[start Data lines]
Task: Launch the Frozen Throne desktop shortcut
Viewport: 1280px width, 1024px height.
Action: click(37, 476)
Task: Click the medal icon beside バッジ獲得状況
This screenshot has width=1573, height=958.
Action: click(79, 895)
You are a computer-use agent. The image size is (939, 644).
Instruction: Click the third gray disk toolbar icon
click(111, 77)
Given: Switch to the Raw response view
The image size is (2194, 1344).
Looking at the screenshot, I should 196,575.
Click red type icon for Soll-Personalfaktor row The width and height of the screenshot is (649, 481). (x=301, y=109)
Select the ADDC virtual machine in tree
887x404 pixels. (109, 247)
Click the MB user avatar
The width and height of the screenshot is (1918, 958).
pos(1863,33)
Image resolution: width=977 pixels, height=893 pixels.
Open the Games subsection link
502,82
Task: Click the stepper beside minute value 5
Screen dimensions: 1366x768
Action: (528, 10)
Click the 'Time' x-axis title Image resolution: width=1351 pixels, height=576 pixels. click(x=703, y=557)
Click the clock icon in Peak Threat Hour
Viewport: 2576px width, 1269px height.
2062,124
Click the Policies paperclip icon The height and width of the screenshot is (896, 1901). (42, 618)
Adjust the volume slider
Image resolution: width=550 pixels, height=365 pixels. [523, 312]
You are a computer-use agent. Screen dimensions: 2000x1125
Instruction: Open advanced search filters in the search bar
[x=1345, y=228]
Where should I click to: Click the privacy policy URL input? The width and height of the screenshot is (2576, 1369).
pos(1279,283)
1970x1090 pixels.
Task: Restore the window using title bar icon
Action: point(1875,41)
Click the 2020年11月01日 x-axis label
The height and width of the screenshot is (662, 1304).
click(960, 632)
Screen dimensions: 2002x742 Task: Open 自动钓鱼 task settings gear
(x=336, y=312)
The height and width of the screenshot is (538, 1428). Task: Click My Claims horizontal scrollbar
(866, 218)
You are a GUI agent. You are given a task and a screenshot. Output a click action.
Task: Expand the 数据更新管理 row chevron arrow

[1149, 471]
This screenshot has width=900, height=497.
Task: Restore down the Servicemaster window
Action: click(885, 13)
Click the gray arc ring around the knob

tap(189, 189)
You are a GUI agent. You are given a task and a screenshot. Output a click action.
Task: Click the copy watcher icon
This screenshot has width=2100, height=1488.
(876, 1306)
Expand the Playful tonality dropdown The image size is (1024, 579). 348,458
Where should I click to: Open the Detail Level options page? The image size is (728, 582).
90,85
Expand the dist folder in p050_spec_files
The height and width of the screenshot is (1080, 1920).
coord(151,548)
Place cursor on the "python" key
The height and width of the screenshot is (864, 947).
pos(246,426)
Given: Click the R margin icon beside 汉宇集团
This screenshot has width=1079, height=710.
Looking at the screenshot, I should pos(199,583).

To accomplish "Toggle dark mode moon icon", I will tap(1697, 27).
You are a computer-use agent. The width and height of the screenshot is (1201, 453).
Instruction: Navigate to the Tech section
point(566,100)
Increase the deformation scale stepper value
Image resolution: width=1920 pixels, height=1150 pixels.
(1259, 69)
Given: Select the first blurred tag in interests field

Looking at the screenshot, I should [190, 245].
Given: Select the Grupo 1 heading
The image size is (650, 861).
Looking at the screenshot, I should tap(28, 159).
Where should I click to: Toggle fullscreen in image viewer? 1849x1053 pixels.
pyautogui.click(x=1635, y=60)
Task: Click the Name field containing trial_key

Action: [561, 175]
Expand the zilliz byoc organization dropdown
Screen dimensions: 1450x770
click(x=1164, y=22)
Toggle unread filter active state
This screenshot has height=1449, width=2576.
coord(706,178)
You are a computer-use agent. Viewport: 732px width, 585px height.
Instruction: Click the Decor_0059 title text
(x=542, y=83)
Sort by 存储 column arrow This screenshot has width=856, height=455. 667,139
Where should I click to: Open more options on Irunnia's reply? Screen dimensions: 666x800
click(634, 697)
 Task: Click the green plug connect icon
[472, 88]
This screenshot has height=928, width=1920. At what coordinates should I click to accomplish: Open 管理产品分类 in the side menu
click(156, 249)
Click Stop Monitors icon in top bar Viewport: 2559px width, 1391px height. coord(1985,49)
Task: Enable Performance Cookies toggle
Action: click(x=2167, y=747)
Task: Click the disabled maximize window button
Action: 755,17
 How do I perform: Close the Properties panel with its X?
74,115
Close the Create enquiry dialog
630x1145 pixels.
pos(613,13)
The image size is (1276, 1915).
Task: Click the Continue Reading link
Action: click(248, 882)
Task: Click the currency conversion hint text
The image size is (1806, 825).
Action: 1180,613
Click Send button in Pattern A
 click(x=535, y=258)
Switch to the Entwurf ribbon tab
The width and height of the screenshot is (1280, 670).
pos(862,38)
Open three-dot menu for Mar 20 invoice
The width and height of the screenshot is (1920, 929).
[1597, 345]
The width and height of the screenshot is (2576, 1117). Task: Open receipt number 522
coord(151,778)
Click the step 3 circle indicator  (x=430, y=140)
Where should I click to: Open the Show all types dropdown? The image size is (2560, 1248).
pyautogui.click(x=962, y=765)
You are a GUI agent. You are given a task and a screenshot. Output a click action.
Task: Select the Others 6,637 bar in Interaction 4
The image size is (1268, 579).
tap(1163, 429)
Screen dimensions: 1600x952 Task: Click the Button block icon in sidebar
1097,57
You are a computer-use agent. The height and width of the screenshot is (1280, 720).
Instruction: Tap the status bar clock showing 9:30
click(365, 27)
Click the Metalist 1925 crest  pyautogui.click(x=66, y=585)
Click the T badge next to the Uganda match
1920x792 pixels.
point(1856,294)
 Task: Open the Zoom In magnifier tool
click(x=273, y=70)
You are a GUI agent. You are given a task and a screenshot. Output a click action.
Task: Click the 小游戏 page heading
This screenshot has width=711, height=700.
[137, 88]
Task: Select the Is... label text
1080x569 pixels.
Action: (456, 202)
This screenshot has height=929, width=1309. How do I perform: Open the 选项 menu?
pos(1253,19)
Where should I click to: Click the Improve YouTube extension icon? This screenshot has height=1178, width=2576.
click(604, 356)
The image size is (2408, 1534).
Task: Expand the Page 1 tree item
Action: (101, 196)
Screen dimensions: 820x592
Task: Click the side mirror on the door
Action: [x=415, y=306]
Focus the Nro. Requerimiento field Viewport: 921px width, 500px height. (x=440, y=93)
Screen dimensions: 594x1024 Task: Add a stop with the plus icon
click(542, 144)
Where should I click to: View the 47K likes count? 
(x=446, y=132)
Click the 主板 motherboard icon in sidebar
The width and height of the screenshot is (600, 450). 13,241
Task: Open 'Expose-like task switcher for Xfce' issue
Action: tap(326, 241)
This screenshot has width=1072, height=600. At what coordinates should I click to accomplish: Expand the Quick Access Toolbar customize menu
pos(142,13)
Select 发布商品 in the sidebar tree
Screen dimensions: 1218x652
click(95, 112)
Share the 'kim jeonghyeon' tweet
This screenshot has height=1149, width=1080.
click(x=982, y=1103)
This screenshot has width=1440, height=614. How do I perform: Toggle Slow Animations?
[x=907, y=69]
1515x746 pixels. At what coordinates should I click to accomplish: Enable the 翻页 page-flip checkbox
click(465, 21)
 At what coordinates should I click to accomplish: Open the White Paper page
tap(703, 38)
[end Data lines]
Rewrite in full the rows starting at the one containing "Open three-dot menu for Mar 20 invoice" and ending at the one containing "Click the step 3", and reduce every coordinate in the answers by 50.

Open three-dot menu for Mar 20 invoice
The width and height of the screenshot is (1920, 929).
[1547, 295]
The width and height of the screenshot is (2576, 1117). Task: Open receipt number 522
coord(101,728)
Click the step 3 circle indicator  (x=380, y=90)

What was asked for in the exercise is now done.